Passage provided —
━━━━━━━━━━

United States v. Google LLC
2023 Civil Antitrust: Digital Advertising Technologies Market
Filled in 2023 by the Justice Department and eight states, this suit alleges that Google:
“monopolizes key digital advertising technologies, collectively referred to as the ‘ad tech stack,’ that website publishers depend on to sell ads and that advertisers rely on to buy ads and reach potential customers”.
The focus is less on how Google competes as a search engine in the market and more on the critical (and perhaps outsized) role it plays in the digital marketing ecosystem. When you’re buying or selling an ad placement on the open web, it is likely that Google is taking a cut in some form.
This graphic neatly sums up this dynamic, showing Google's market share through its various products on both the sell-side and buy-side:
Claims made as part of this case also include:
Acquiring Competitors: Engaging in a pattern of acquisitions to obtain control over key digital advertising tools used by website publishers to sell advertising space;
Forcing Adoption of Google’s Tools: Locking in website publishers to its newly-acquired tools by restricting its unique, must-have advertiser demand to its ad exchange, and in turn, conditioning effective real-time access to its ad exchange on the use of its publisher ad server;
Distorting Auction Competition: Limiting real-time bidding on publisher inventory to its ad exchange, and impeding rival ad exchanges’ ability to compete on the same terms as Google’s ad exchange
Auction Manipulation: Manipulating auction mechanics across several of its products to insulate Google from competition, deprive rivals of scale, and halt the rise of rival technologies.

━━━━━━━━━━

Given information —
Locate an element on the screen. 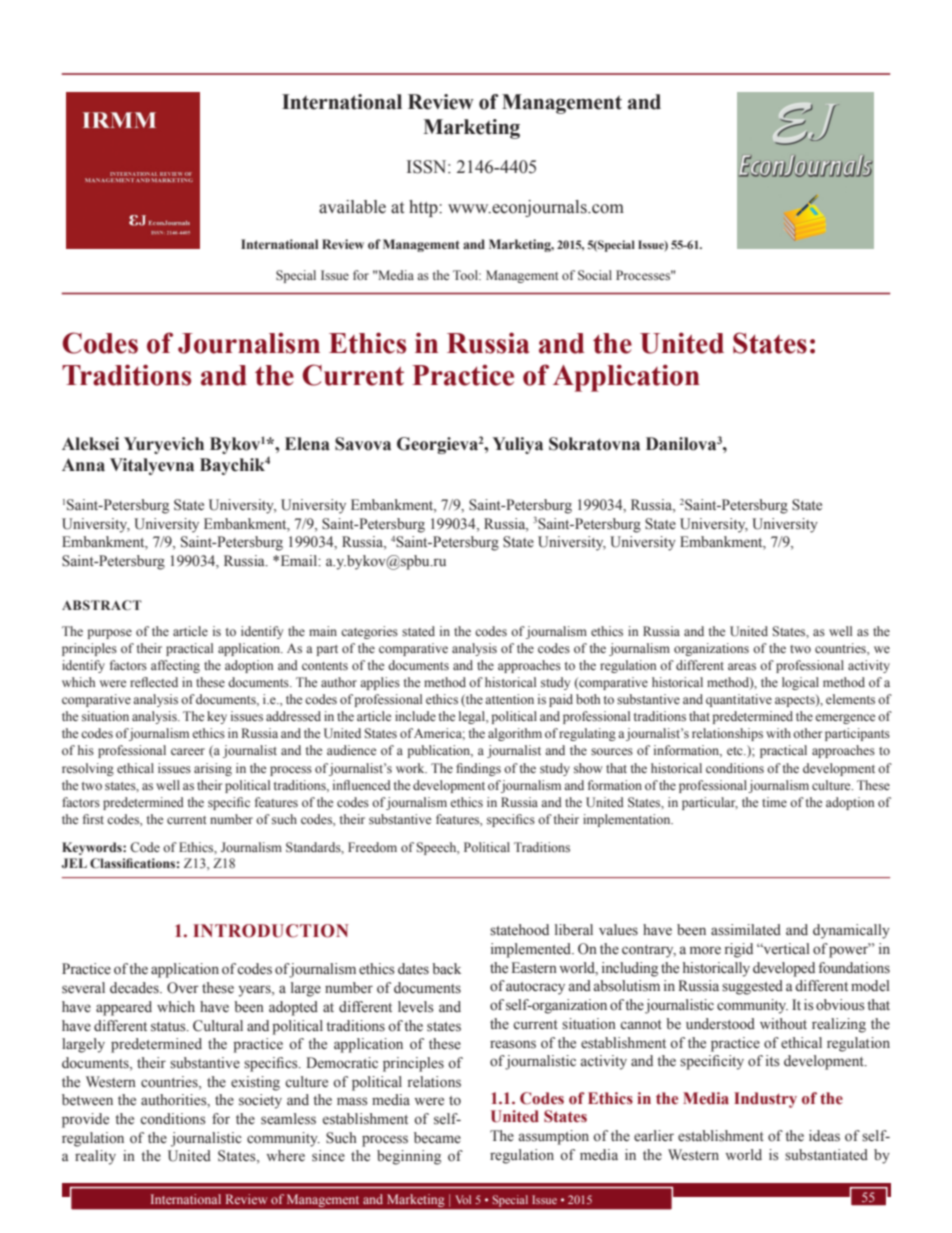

━━━━━━━━━━

What is being asked — Reproduce word for word the portion of the Google antitrust passage above between "The focus is" and "in some form.", inclusive.

Task result —
The focus is less on how Google competes as a search engine in the market and more on the critical (and perhaps outsized) role it plays in the digital marketing ecosystem. When you’re buying or selling an ad placement on the open web, it is likely that Google is taking a cut in some form.